Update October 20205
We have installed the spark-operator on the dse-k8s-eqiad cluster and it can be used to execute an example job.
However, we now need to facilitate more meaningful testing by the Data-Engineering team, which means that we need spark to be able to reach out to data sources and sinks, with appropriate authentication, authorization, and monitoring capabilities.
Our goal is to have Airflow be able to launch spark jobs that run on the dse-k8s cluster, so we have shifted the focus away from regular users on stat servers, for the time being.
The sparkctl binary has been deprecated and dropped from recent versions of the spark-operator.
The spark-operator project itself has been adopted by kubeflow, so is now hosted at: https://github.com/kubeflow/spark-operator
Original ticket description follows:
This ticket is closely aligned with T318535: Document ideas & investigation results from out spike with "Spark on k8s" [SPIKE - 1.5 Sprints] and forms part of an early, experimentation phase of T308317: Data Infrastructure as a Service MVP, in support of T302728: Analytics Platform Future State Planing.
We would like to be able to test the Spark on K8S operator on the DSE cluster: https://github.com/GoogleCloudPlatform/spark-on-k8s-operator
The intended outcome is to be able to execute a spark job as a normal user on a stat box using sparkctl create
https://github.com/GoogleCloudPlatform/spark-on-k8s-operator/blob/master/sparkctl/README.md#create.
The nature of the spark job itself is not important at this stage. It could be stateless.
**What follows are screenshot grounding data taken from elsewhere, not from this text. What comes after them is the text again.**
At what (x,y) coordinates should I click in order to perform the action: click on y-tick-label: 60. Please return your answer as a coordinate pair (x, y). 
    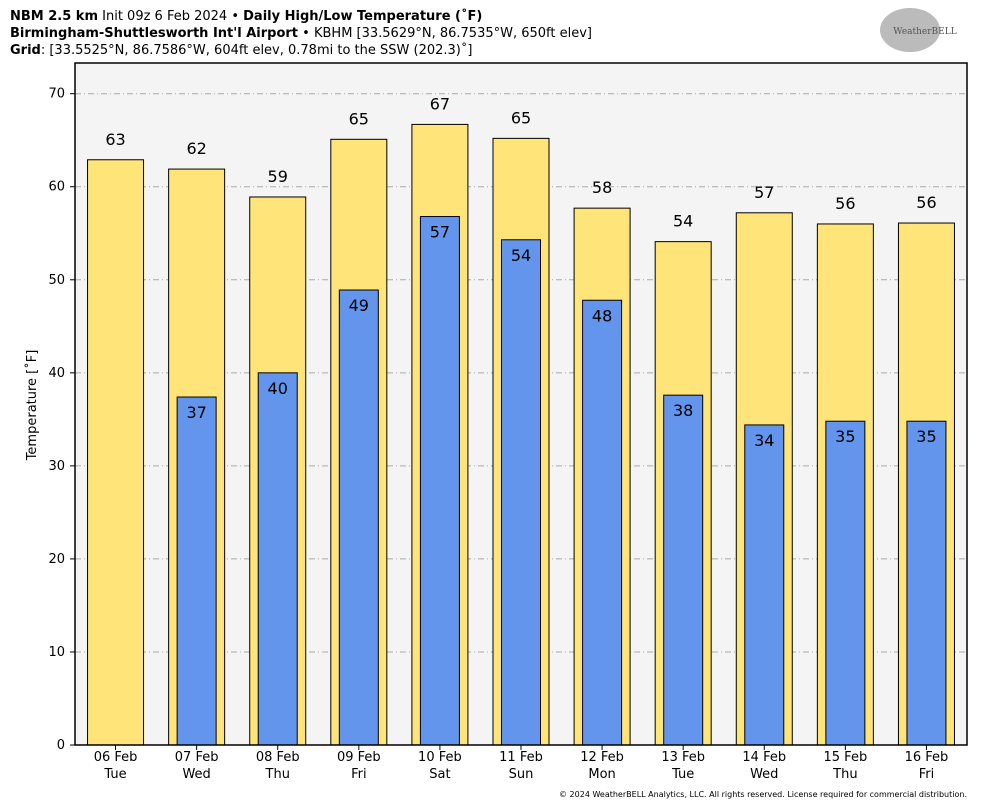
    Looking at the image, I should click on (56, 188).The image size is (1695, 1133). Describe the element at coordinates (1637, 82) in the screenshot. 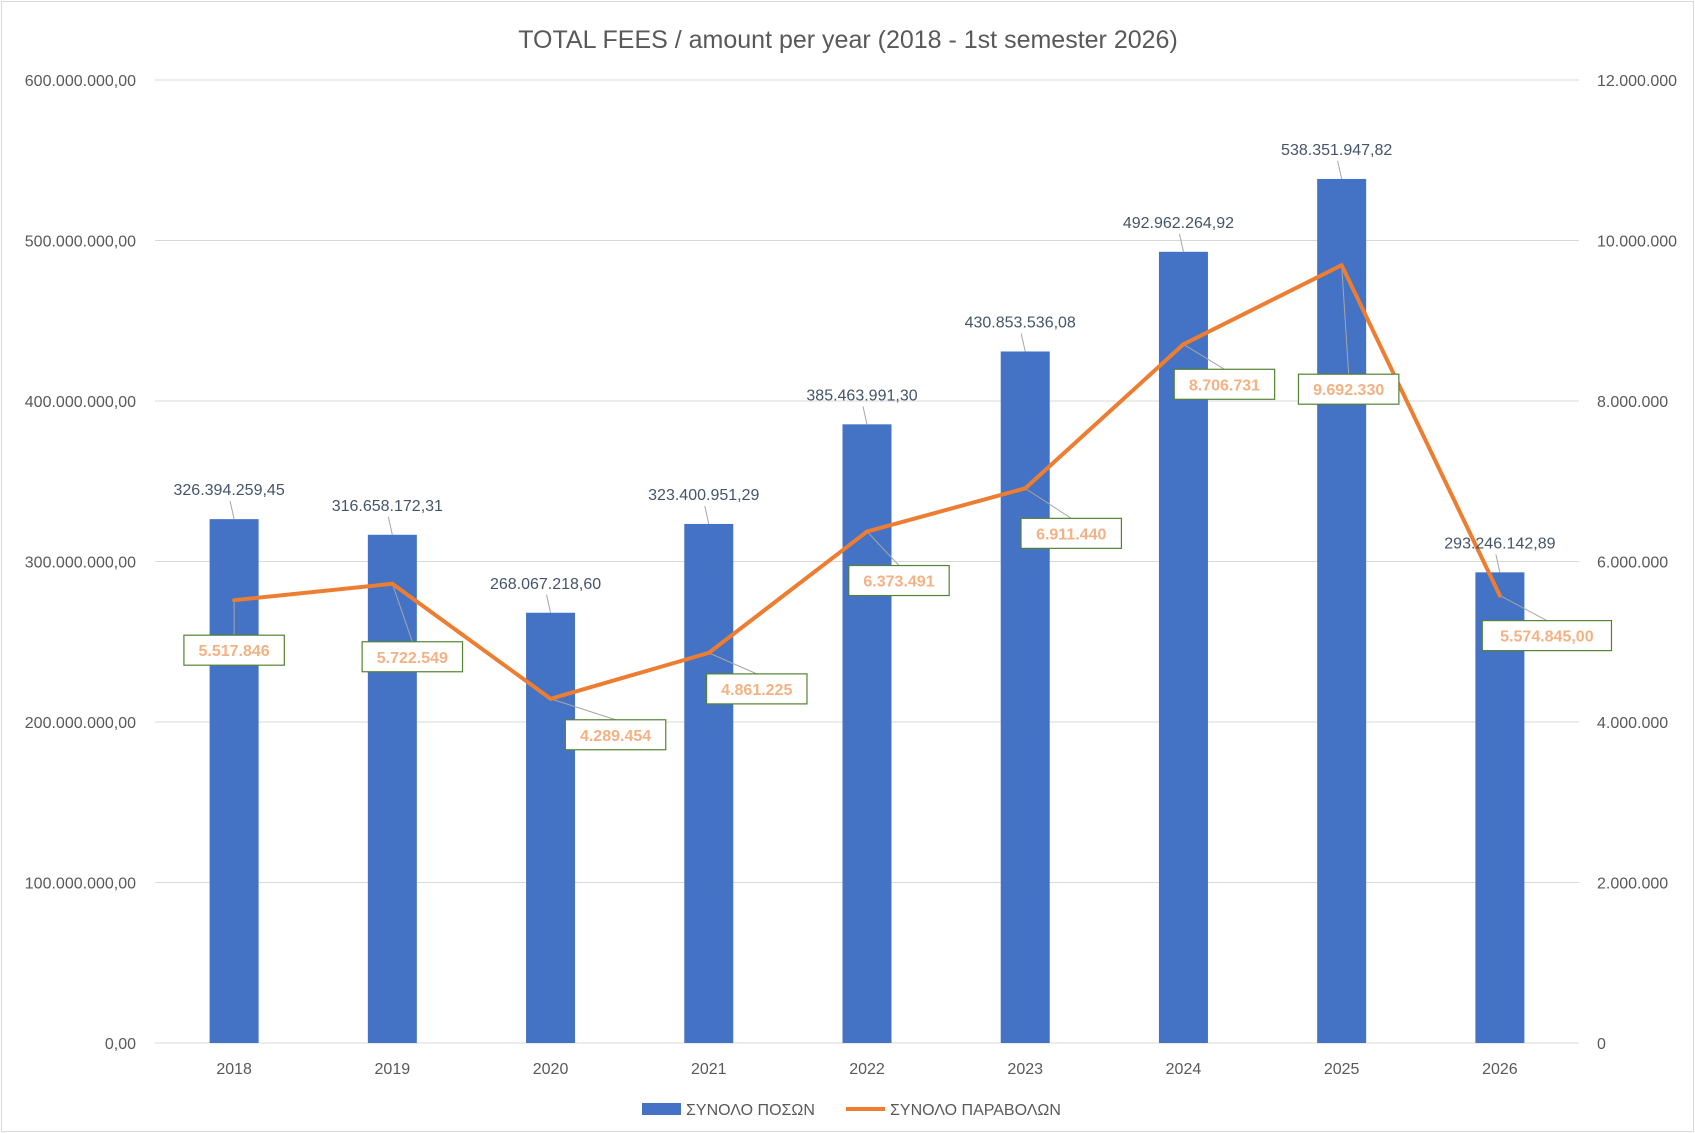

I see `right-tick-label: 12.000.000` at that location.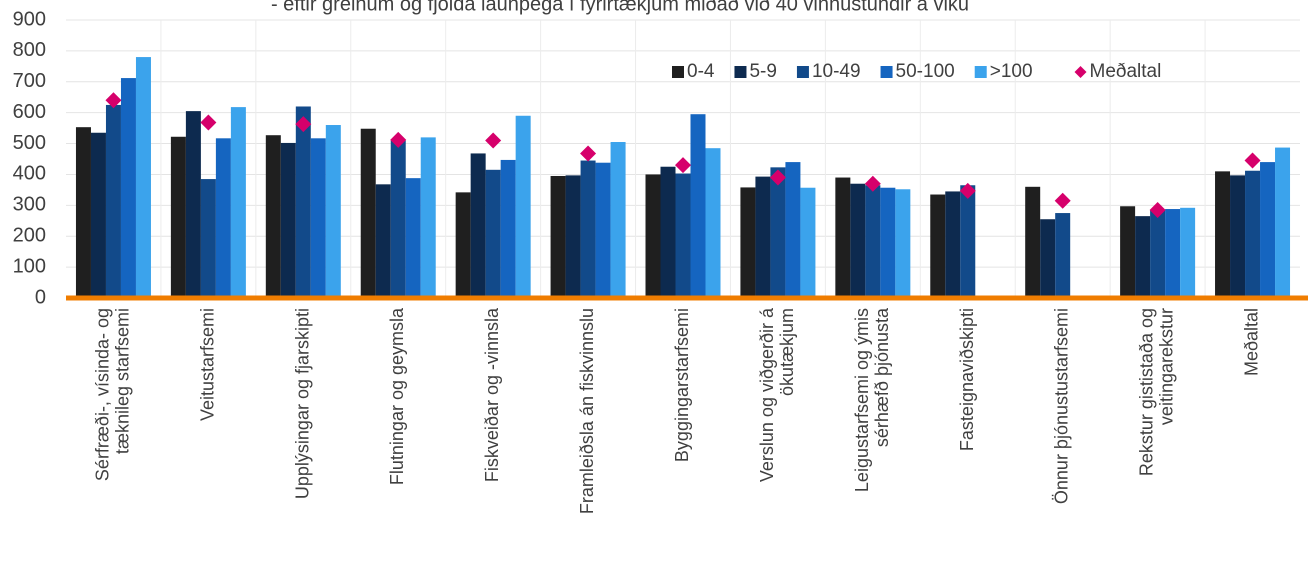  Describe the element at coordinates (1012, 72) in the screenshot. I see `legend-label: >100` at that location.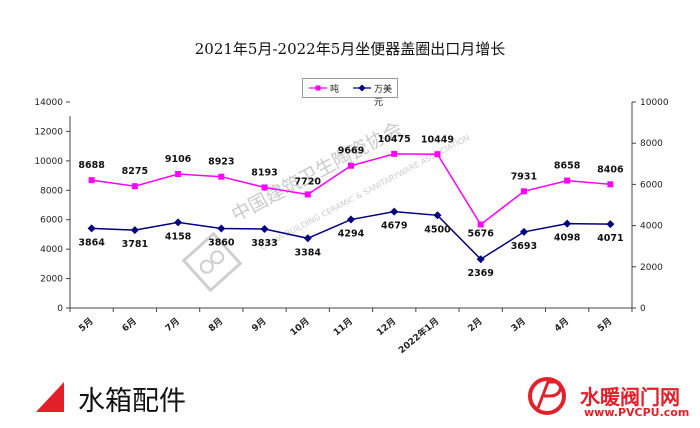 The height and width of the screenshot is (428, 700). I want to click on data-label-tons: 8688, so click(92, 166).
In future we will need to investigate both HDFS and Ceph storage back-ends capabilities.
Goal:
Run Spark K8 Operator on the DSE Cluster
Task:
- Make the spark-on-k8s operator packages/images available for use
- Add the spark-on-k8s operator privileged components to the dse-k8s cluster
-
Add the sparkctl binary to the stat boxes - Submit a spark job to the dse-k8s cluster
Outcomes:
- Can successfully launch a spark job on the dse-k8s cluster with sparkctl from a stat box and monitor/log its execution.